Дальше пошло совсем непечатное и длинное эссе о драных кошках, которое Петрищев произносил несколько монотонно, ворвавшись на пятках отступающего собеседника в лице своей бывшей жены в её комнату… сын спрятался от него за стул, а Людмила Николаевна попыталась развернуться и не пустить Егора Александровича дальше. Он нанёс ей точно рассчитанный апперкот в солнечное сплетение и, после того как она скрючилась и задохнулась от боли, схватил её за волосы, разогнул, поднеся лицо Людмилы Николаевны к своему, и сказал: "Был зайчик белый и пушистый, стал седой и лохматый… помни, чьё мясо ела". Если бы он отпустил волосы, голова Людмилы Николаевны точно ударилась бы о ручку дивана, но он подхватил её под колени и бережно, мягко уложил. Она тут же, как пружинка, опять свернулась в клубок на диване, хватая воздух ртом, а Петрищев оглядел комнату и констатировал: "Хорошо живёшь, телевизор купила, а из-за колбасы с соком такие скандалы!", посмотрел на сына, улыбнулся ему и вышел.

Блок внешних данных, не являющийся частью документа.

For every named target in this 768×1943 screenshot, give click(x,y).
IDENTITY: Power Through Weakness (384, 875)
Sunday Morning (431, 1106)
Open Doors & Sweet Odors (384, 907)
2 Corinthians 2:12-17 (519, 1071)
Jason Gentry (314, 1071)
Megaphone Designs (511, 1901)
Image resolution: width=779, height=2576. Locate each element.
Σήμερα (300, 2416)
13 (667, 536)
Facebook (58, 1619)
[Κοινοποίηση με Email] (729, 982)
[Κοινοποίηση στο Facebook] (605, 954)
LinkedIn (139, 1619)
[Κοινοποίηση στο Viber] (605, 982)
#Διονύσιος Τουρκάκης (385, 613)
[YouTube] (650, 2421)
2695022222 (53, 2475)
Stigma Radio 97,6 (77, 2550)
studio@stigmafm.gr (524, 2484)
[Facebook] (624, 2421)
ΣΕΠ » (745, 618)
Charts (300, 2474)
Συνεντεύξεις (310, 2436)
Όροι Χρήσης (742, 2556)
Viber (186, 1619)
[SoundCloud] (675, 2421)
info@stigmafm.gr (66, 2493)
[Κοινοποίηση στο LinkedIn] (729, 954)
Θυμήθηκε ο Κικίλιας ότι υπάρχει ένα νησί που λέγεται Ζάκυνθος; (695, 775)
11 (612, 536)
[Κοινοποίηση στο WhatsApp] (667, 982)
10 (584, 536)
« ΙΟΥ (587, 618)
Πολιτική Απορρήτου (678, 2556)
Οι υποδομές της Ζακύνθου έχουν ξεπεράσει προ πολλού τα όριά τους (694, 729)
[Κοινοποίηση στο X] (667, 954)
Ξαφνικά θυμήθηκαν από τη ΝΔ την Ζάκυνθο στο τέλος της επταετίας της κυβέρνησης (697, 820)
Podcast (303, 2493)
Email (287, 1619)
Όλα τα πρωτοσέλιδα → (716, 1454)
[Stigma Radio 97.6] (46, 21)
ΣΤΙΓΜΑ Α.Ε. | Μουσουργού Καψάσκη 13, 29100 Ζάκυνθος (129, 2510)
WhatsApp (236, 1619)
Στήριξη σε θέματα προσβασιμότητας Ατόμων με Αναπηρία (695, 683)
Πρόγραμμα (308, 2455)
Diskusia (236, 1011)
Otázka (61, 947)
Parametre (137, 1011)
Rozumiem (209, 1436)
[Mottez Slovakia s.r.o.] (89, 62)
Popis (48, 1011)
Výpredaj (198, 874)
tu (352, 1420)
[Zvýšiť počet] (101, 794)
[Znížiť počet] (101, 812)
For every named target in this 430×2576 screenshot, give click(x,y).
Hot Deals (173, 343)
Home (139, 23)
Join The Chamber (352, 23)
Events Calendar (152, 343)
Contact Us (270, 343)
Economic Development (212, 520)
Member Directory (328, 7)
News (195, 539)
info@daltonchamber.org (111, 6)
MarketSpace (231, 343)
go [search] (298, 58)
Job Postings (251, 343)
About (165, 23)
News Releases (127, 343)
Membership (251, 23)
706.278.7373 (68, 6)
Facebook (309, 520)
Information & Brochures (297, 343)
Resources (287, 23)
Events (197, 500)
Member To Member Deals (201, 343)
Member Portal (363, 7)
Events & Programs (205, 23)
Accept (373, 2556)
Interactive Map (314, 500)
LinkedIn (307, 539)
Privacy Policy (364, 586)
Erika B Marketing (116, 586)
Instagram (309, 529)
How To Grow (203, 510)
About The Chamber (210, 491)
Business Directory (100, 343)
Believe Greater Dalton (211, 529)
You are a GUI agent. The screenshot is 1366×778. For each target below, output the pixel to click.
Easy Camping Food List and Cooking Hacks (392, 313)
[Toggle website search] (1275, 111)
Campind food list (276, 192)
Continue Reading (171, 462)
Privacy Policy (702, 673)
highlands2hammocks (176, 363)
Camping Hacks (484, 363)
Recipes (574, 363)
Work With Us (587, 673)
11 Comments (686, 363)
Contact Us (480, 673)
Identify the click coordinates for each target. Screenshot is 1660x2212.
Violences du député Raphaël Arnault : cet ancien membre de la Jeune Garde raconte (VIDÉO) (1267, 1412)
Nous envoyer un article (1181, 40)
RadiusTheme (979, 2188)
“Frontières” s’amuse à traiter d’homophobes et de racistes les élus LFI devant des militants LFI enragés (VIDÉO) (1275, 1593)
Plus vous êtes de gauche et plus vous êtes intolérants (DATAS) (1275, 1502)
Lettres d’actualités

К концу апреля в жизни Егора Александровича наметились перемены. Он похудел на двенадцать килограмм, вернул себе координацию движений и подстригся до модной причёски небритого колобка, став опять неотразимым для женщин. С ним начали снова разговаривать деловые люди, и он часто отсутствовал в квартире, где Людмила Николаевна навела чистоту и распаковала после зимы окна на кухне и в своей комнате. Она более не пыталась выяснять, на каком основании её бывший муж пользуется её холодильником, и уж тем более не пыталась реализовать первоначально возникший план переноса холодильника к себе в комнату.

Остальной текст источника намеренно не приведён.